Pages: [1]
  Print  
Author Topic: WordNet in RM 5  (Read 1112 times)
simon.knoll
Newbie
*
Posts: 40


« on: June 08, 2010, 10:40:32 AM »

Hello all,
short question: in RM 4.x there was this WordNetSynonymStemmer. is this operator gone in ver. 5 and one has to use groovy scripting instead?

thx
simon knoll
Logged
Wanttoknow
Newbie
*
Posts: 7


« Reply #1 on: June 09, 2010, 08:13:14 AM »

Hi,

I was asking myself the same thing: Where is the Wordnet stemmer in RM5?
Logged
Tobias Malbrecht
Global Moderator
Sr. Member
*****
Posts: 290



WWW
« Reply #2 on: June 09, 2010, 05:21:52 PM »

Hi,

I think the WordNet stemmer was removed since it did not work that well. Eventually, we try to re-animate it somewhen, but that is only speculation.

Kind regards,
Tobias
Logged

Tobias Malbrecht
Rapid-I GmbH
simon.knoll
Newbie
*
Posts: 40


« Reply #3 on: September 02, 2010, 02:41:48 PM »

hi,
i coded myself a wordnet operator, if someone is interested i can share code snippets.
what i can say is that for my testing dataset i've got some good results by adding hyponyms  for kmeans clustering.

all the best,
simon
Logged
B.
Jr. Member
**
Posts: 71


« Reply #4 on: September 02, 2010, 05:18:56 PM »

Simon

would appreciate seeing how you set this up. 
thanks

b.
Logged
simon.knoll
Newbie
*
Posts: 40


« Reply #5 on: September 02, 2010, 08:26:39 PM »

hi,
1st, you'll have to install wordnet
2nd, you need a java wordnet api, i took this one http://projects.csail.mit.edu/jwi/ (not for commercial purposes, but the fastest i know)
3rd, you'll have to implement an Operator (i added a new Class in the "com.rapidminer.operator.text.io.wordfilter" package)
for this i just copied an operator of the text plugin, deleted all the things i do not need and added the code for wordnet (here i add hypernyms)

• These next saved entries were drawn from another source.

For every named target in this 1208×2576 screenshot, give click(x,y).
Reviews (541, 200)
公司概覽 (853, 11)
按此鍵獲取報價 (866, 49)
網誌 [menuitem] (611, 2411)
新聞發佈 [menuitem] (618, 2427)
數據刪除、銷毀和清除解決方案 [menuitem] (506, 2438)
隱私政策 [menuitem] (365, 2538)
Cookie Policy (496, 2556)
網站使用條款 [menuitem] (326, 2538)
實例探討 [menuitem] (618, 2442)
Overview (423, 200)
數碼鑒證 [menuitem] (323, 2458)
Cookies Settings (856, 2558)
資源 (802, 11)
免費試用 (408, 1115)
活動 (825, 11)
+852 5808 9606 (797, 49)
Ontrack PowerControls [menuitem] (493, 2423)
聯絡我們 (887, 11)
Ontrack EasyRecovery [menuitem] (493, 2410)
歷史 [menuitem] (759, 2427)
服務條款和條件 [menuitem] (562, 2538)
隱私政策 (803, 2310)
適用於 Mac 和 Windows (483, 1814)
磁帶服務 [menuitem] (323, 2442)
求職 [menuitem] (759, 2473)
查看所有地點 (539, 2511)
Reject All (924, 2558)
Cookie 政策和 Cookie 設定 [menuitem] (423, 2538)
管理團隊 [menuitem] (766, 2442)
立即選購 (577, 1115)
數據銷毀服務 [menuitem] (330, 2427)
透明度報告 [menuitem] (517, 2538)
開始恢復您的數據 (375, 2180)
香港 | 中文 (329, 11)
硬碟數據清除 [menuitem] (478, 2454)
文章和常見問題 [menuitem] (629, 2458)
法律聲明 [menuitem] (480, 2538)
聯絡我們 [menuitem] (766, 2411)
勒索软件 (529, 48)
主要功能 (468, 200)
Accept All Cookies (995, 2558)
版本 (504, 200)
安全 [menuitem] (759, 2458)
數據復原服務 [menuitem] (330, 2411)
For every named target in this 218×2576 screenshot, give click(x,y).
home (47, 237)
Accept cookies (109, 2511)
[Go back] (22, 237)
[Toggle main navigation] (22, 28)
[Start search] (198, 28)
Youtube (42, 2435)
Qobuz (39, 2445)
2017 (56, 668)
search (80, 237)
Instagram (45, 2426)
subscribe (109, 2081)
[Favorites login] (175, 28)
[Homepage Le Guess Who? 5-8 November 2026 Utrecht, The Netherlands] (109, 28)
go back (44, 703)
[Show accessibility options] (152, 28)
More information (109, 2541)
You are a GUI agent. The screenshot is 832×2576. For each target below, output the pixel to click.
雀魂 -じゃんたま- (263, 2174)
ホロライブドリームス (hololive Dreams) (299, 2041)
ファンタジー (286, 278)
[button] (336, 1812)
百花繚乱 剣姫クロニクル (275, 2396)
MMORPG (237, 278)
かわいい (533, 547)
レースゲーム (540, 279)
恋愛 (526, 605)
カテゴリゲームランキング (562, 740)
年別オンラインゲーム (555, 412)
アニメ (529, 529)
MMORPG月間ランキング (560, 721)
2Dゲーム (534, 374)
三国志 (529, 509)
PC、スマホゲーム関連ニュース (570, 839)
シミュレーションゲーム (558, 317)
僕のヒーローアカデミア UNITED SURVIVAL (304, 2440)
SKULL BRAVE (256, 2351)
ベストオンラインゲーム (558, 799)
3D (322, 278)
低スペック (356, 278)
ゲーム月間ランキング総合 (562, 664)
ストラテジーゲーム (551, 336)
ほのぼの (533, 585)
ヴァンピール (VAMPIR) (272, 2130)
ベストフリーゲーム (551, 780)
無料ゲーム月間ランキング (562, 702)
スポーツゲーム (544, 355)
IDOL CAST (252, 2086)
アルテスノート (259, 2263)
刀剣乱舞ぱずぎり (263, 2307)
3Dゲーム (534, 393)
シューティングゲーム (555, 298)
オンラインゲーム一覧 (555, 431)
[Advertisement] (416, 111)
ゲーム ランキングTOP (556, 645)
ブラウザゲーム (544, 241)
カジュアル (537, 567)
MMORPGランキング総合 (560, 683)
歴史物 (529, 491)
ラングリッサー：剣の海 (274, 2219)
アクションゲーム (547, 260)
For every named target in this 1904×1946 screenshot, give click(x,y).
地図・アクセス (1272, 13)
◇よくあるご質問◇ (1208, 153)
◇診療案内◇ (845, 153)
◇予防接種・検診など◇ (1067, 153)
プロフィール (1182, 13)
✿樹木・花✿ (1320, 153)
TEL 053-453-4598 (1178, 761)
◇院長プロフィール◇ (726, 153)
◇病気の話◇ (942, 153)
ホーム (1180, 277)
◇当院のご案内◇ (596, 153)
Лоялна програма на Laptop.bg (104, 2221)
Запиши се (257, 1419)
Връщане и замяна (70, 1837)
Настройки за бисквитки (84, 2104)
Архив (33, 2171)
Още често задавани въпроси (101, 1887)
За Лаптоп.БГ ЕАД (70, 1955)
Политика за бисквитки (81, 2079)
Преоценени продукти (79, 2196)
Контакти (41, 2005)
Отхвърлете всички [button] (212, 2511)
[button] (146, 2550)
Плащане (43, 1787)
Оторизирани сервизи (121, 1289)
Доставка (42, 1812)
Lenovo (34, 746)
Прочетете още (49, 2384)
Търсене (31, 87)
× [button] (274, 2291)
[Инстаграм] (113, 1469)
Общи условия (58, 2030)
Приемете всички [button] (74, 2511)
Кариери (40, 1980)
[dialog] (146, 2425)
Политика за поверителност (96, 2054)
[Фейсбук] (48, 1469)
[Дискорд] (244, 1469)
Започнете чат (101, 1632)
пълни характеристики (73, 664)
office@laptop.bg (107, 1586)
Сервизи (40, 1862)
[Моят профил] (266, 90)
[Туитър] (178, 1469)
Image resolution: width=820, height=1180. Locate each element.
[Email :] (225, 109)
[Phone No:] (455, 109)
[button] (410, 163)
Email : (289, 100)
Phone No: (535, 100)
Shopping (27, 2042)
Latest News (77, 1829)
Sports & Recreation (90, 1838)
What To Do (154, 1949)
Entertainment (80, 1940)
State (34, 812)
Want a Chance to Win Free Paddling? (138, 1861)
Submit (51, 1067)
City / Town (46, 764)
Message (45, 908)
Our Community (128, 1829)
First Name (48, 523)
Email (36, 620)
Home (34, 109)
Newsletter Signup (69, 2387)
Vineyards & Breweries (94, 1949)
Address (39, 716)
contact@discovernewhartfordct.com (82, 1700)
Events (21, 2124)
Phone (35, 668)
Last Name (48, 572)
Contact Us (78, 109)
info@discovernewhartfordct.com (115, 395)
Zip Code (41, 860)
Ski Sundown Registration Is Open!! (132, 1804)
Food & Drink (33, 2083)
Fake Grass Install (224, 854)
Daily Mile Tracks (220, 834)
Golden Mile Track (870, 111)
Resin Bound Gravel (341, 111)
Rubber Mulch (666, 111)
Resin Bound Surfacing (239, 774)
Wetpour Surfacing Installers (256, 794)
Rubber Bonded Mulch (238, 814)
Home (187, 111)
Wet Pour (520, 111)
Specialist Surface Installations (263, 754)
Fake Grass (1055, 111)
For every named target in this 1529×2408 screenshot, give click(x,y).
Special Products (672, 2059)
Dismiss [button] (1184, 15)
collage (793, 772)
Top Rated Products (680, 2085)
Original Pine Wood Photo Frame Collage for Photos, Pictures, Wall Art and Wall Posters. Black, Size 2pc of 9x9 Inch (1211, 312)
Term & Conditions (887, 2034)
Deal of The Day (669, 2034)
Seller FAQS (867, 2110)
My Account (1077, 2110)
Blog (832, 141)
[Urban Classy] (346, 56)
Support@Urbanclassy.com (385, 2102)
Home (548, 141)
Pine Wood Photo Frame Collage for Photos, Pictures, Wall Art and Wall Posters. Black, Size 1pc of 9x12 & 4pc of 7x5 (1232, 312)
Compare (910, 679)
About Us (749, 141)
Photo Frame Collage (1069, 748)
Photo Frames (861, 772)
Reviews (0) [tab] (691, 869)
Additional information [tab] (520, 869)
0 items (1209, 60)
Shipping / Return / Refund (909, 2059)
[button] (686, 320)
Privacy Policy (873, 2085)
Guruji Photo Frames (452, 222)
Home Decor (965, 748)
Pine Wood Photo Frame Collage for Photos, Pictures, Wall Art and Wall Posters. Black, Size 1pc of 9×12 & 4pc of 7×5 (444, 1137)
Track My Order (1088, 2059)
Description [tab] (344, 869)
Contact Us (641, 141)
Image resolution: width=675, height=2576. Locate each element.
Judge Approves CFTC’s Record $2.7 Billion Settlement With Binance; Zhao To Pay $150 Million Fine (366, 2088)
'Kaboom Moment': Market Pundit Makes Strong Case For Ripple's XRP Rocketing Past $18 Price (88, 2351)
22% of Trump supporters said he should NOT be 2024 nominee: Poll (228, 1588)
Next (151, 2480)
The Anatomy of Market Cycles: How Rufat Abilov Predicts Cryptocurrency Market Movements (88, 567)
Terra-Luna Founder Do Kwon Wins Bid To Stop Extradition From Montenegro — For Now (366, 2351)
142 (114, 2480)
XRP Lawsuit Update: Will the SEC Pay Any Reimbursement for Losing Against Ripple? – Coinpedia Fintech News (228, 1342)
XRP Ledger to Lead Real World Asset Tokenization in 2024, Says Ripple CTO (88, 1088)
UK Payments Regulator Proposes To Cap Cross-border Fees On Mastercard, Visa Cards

i hope this was more helpful  than confusing Wink

Code:
package com.rapidminer.operator.text.io.wordfilter;

import java.io.File;
import java.net.MalformedURLException;
import java.net.URL;
import java.util.ArrayList;
import java.util.List;

import com.rapidminer.operator.OperatorDescription;
import com.rapidminer.operator.OperatorException;
import com.rapidminer.operator.text.Document;
import com.rapidminer.operator.text.Token;
import com.rapidminer.operator.text.io.AbstractTokenProcessor;
import com.rapidminer.parameter.UndefinedParameterError;

import edu.mit.jwi.Dictionary;
import edu.mit.jwi.IDictionary;
import edu.mit.jwi.item.IIndexWord;
import edu.mit.jwi.item.ISynset;
import edu.mit.jwi.item.ISynsetID;
import edu.mit.jwi.item.IWord;
import edu.mit.jwi.item.IWordID;
import edu.mit.jwi.item.POS;
import edu.mit.jwi.item.Pointer;
import edu.mit.jwi.morph.WordnetStemmer;

public class WordnetHyponymOperator extends AbstractTokenProcessor {
private WordnetStemmer stemmer;
private IDictionary dict;

public WordnetHyponymOperator(OperatorDescription description) {
super(description);
String wnhome = "/usr/local/WordNet-3.0/";
String path = wnhome + File.separator + "dict";
URL url = null;
try {
url = new URL("file", null, path);
} catch (MalformedURLException e) {
// TODO Auto-generated catch block
e.printStackTrace();
}

// construct the dictionary object and open it
IDictionary dict = new Dictionary(url);
dict.open();
WordnetStemmer stemmer = new WordnetStemmer(dict);
this.dict = dict;
this.stemmer = stemmer;
}

@Override
protected Document doWork(Document textObject) throws OperatorException {

List<Token> newSequence = new ArrayList<Token>(textObject
.getTokenSequence().size());
for (Token token : textObject.getTokenSequence()) {
List<String> stems = stemmer.findStems(token.getToken(), POS.NOUN);
if (stems != null && stems.size() > 0) {
String word2 = stems.get(0);
IIndexWord idxWord = dict.getIndexWord(word2, POS.NOUN);
if (idxWord != null && idxWord.getWordIDs().size() > 0) {
if (idxWord != null && idxWord.getWordIDs().size() > 0) {
IWordID wordID = idxWord.getWordIDs().get(0);
IWord word = dict.getWord(wordID);
ISynset synset = word.getSynset();
List<ISynsetID> blub = synset.getRelatedMap().get(
Pointer.HYPERNYM);

for (ISynsetID iSynsetID : blub) {
ISynset set = dict.getSynset(iSynsetID);
List<IWord> bla = set.getWords();
for (IWord iWord : bla) {
newSequence.add(new Token(iWord.getLemma(),
token.getWeight()));
}

}
}
}
}
newSequence.add(token);
}
textObject.setTokenSequence(newSequence);
return textObject;
}

}
Logged
Tobias Malbrecht
Global Moderator
Sr. Member
*****
Posts: 290



WWW
« Reply #6 on: September 03, 2010, 08:37:41 AM »

Hi Simon,

thank you very much for sharing your work. At the moment, our work at the text processing extension is almost idle because of other work. But maybe we have a look at it sometime ...?!

Best regards,
Tobias
Logged

Tobias Malbrecht
Rapid-I GmbH
simon.knoll
Newbie
*
Posts: 40


« Reply #7 on: September 03, 2010, 08:45:17 AM »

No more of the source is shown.